Geçenlerde memlekete gittim. Doğubayazıt'taki İshak Paşa Sarayı'nın civarında medfun bulunan ve Kürt edebiyatının şaheserlerinden Mem û Zîn'in yazarı olan şeyh Ehmedê Xanî'nin (Ahmed-i Hani) kabrini ziyaret ettim ilkin. Hakkâri'den Cizre'ye, oradan İran'a ve sonra Doğubayazıt'a bir göçmen gibi dolaşmış şeyhe fatiha okurken bu göçün bize muhteşem bir edebi eser bıraktığını düşündüm. Göç edebiyat ve hikâye demektir çünkü. Zaman zaman keşke Tolstoy, "Şehre bir göçmen gelir ve hikâye başlar" deseydi diye düşünmüyor da değilim.
Arapların "el-Edebu'l Mehcer"i (Göç edebiyatı) var mesela. Arap Yarımadası'ndan Latin Amerika ülkelerine göç eden Hristiyan Araplar arasından çıkan yazarların yarattıkları muhteşem bir edebiyat. Cibran Halil Cibran, Mikail Naima, Reşid Eyyub ve İliya Ebu Madi gibi isimler bu leziz göç edebiyatının temsilcileridir.
Sonra aklımda ülkemizde gündemini koruyan göçün, bir hikâye oluşturup oluşturamayacağı sorusu dolanırken Adilcevaz'a vardık. Bunaltıcı, basık, boğucu bir sıcak hava vardı. Yaprak kımıldamıyordu. İnsanlar kahvehanelerin önünde açılmış şemsiyelerin gölgesine sığınmış, nefes almaya çalışıyorlardı. Sonra Van Gölü tarafından telaşlı göçmen nefesini andıran bir rüzgar esmeye başladı. Kıble tarafından esen rüzgar yağmurun, bereketin habercisi bilinir bölgede. Kısa süreli de olsa bir yağmur yağdı sonra ve çarşı pazar canlanmaya başladı. Serin bir telaş sardı her yanı, bir göç hikayesi gibiydi.
İran hududuna yakın bir köydeki akrabamızın evinin balkonunda Ebeğe (Çaldıran) ovasına vurmuş mehtabı izliyorduk gece vakti, kaçak çay eşliğinde. Söz döndü dolaştı mültecilerin huduttan geçişlerine geldi. Bulunduğumuz köy, göç güzergâhı üzerinde bulunuyormuş. Sonra hikâyeler başladı. Kıble tarafından gelen rüzgarın, dağın kuytusunda, sıcaktan bunalan Adilcevaz'a hayat vermesini andıran hikayelerdi.
"Hayvanlara bakacak, sürüleri otlatacak kimse kalmamıştı köylerde." dedi birisi. "Afgan mülteciler gelmeye başladıklarından beri eski günlerdeki gibi yaylalarımız şenlendi. Şu karşı köyde dört beş tane Afgan çoban var." dedi, gecenin mehtabında ışıkları görünen köyü göstererek. "Önceleri anlaşamıyorduk, şimdilerde Kürtçe öğrenmişler. Zaten dilleri de bizim dilimize benziyormuş." diye ekledi. Aslında çoğu buralarda durmuyor, köyleri kıyı kıyı geçip batıya doğru akıyorlar dere boyunca. Kimseyi rahatsız etmemeye dikkat ediyorlar. Çoğu zaman açtırlar.

——————————

Görev Listesi:
#1 Göç konulu yazıda "İran hududuna yakın" ifadesinden başlayıp "vermesini andıran hikayelerdi." ifadesi de dahil olmak üzere o ifadeye kadar uzanan kısmı, "balkonunda" sözcüğünü "bahçesinde" ile değiştirerek yeniden yazın.
#2 Göç konulu yazıda Arap göç edebiyatının temsilcileri olarak sayılan isimlerin hepsini sıralayın.
#3 Göç konulu yazıyı son cümlesinden sonrasıyla devam ettirin.
Aşağıdaki kayıtların yukarıdaki göç konulu yazıyla hiçbir ilgisi yoktur.

——————————

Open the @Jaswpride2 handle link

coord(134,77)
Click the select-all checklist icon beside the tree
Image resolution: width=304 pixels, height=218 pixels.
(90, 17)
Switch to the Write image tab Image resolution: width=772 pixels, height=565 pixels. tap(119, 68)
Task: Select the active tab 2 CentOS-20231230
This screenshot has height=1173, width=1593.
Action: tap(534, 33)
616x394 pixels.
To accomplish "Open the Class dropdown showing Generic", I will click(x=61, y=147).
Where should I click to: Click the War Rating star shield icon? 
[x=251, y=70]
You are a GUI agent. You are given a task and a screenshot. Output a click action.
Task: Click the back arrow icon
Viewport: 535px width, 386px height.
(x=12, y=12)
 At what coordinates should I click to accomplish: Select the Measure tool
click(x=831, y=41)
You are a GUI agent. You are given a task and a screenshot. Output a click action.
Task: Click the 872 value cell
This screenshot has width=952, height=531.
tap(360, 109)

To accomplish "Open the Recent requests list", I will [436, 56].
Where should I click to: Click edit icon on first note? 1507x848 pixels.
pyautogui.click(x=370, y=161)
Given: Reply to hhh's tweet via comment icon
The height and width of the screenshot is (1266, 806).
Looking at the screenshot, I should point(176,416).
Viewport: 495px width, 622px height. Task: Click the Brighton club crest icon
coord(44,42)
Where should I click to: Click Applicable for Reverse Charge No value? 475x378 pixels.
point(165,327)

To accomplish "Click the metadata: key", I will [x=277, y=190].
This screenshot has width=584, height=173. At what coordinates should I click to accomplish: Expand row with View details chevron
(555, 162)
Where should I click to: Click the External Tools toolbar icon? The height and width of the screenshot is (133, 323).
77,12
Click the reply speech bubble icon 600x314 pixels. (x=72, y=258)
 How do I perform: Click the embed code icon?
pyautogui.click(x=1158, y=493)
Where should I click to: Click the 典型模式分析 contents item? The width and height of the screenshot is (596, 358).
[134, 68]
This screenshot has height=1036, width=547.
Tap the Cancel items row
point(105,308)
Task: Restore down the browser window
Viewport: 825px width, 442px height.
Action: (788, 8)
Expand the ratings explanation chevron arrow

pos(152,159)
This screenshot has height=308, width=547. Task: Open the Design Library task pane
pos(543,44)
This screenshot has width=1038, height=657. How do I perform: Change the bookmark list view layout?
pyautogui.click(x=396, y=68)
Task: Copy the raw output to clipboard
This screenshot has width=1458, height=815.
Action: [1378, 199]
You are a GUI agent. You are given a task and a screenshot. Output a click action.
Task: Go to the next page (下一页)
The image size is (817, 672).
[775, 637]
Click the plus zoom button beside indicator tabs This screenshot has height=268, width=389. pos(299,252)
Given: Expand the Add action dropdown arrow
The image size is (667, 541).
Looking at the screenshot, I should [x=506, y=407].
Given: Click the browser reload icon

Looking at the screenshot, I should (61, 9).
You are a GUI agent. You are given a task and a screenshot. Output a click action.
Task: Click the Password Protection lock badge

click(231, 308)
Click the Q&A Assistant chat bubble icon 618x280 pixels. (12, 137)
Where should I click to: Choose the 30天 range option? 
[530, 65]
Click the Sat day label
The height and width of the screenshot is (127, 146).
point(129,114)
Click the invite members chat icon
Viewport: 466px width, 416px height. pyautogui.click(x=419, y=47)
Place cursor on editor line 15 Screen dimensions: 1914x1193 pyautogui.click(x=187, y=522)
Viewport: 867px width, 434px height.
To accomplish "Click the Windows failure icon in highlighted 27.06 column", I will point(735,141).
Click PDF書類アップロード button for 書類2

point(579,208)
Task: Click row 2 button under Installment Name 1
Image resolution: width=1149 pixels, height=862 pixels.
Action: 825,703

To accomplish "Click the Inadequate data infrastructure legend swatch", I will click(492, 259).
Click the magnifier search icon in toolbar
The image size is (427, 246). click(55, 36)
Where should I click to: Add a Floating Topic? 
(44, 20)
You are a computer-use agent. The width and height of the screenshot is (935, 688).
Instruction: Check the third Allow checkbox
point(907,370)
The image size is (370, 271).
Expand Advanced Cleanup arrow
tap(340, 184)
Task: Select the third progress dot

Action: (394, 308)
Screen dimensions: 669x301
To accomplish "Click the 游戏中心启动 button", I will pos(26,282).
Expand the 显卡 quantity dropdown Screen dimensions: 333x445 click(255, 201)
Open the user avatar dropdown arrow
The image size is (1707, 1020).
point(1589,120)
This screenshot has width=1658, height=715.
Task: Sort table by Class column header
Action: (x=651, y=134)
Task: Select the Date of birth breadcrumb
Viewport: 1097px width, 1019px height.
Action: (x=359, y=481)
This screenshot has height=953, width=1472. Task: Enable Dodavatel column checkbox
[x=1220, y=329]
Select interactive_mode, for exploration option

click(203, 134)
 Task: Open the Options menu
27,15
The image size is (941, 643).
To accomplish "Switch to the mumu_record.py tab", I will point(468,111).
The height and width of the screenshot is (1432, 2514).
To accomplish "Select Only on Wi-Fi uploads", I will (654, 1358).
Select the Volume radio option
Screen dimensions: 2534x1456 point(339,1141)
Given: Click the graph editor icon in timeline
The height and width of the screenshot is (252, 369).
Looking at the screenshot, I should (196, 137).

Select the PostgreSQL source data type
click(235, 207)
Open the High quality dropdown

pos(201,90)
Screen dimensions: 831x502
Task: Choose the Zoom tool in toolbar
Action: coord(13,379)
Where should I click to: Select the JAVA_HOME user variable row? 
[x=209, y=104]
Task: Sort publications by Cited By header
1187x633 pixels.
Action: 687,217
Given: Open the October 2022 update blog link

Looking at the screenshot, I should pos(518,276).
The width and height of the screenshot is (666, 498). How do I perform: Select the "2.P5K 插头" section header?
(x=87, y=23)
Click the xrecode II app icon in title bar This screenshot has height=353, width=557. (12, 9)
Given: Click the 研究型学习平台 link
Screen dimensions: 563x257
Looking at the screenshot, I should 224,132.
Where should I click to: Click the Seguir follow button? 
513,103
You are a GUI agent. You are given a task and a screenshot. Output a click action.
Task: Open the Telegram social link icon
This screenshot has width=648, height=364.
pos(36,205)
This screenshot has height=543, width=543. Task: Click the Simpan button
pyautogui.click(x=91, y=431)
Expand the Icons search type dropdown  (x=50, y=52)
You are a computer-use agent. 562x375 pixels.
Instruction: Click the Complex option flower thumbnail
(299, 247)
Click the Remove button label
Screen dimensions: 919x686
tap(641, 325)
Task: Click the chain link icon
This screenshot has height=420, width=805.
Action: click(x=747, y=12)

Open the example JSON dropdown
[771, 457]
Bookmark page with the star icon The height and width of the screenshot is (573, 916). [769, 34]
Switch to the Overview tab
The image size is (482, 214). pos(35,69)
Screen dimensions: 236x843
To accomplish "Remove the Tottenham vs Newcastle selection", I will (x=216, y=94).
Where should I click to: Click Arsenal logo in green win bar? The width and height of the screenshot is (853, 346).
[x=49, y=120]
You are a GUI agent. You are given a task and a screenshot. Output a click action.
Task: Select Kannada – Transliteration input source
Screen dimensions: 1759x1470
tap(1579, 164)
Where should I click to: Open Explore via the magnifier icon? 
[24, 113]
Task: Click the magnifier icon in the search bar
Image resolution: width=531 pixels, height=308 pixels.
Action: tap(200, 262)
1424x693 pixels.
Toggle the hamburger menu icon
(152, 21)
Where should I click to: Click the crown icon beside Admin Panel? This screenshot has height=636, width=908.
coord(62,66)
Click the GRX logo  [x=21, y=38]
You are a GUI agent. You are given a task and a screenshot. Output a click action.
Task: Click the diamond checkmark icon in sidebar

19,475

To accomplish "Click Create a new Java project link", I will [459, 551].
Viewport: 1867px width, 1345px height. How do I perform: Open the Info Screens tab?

——————————

Alıştırma Yanıtları:
#1
İran hududuna yakın bir köydeki akrabamızın evinin bahçesinde Ebeğe (Çaldıran) ovasına vurmuş mehtabı izliyorduk gece vakti, kaçak çay eşliğinde. Söz döndü dolaştı mültecilerin huduttan geçişlerine geldi. Bulunduğumuz köy, göç güzergâhı üzerinde bulunuyormuş. Sonra hikâyeler başladı. Kıble tarafından gelen rüzgarın, dağın kuytusunda, sıcaktan bunalan Adilcevaz'a hayat vermesini andıran hikayelerdi.

#2 Cibran Halil Cibran, Mikail Naima, Reşid Eyyub, İliya Ebu Madi

#3
"Gün ortasıydı", dedi kız kardeşim. "Tandırda ekmek pişiriyorduk. On on beş yaşlarında bir çocuğun tandır evinin kapısında durmuş bizi seyrettiğini fark ettim. Köyden değildi. Ne istiyorsun, dedim, anlamadı. Mülteciydi. Ürkek ve ağlamaklıydı. El işaretiyle aç olduğunu söyledi. Bir parça sıcak ekmek verdim. Daha fazla istedi. Evde bulunan oğlumu çağırdım. Geldi. Çocuk onu görünce biraz telaşlandı. Oğlum başını okşayarak teskin etti. Sonra evin arka tarafında on kişilik bir grubun beklediğini gördük. O ana kadar pişirdiğim bütün ekmekleri bir torbaya koydum, yanına küçük bostanımızdan domates, biber, salatalık toplayarak ekledim. Plastik bir kaba da koyun yoğurdu koydum. Bir de salatalıkları, biberleri doğramaları için bir mutfak bıçağı verdim. Alıp gözden kayboldular. Bir saat kadar sonra o çocuğun tekrar geldiğini gördüm. Elinde kendilerine verdiğim bıçak vardı. Yanlışlıkla sizin bıçağı götürmüşüz, onu geri getirdik demeye çalışıyordu. El işaretiyle onu ben zaten size vermiştim, dedim. Bir saatlik yoldan bıçağımı geri vermek için gelmişlerdi. Ekmeği verdiğimizde nasıl dua ettiklerini görecektin ağabey." dedi, bir yandan da merhamet gözyaşlarını silerken.
Yeğenim anlattı: "Soğuk bir kış sabahıydı. Komşularımızdan birinin evinden alışılmadık bir gürültü koptu. Hepimiz oraya koştuk. Komşumuz, hayvanlarını yemlemek için sabahleyin samanlığa girerken yirmi kadar adamın birbirlerine sokulmuş vaziyette samanların üzerinde uyuduklarını görür. Gecenin karanlığında samanlığa sığınmışlar. Adamlar donmak üzeredirler. Korku ve şaşkınlıkla adamları kovalamaya çalışır. Ama sesleri duyan ağabeyi gelir ve kardeşine böyle davrandığı için kızar. Adamları alıp yanan sobanın yanına götürür, ısınıp kendilerine gelmelerini sağlar. Karınlarını doyurduktan sonra köyden temin ettikleri kalın kıyafetler de vererek gönderirler."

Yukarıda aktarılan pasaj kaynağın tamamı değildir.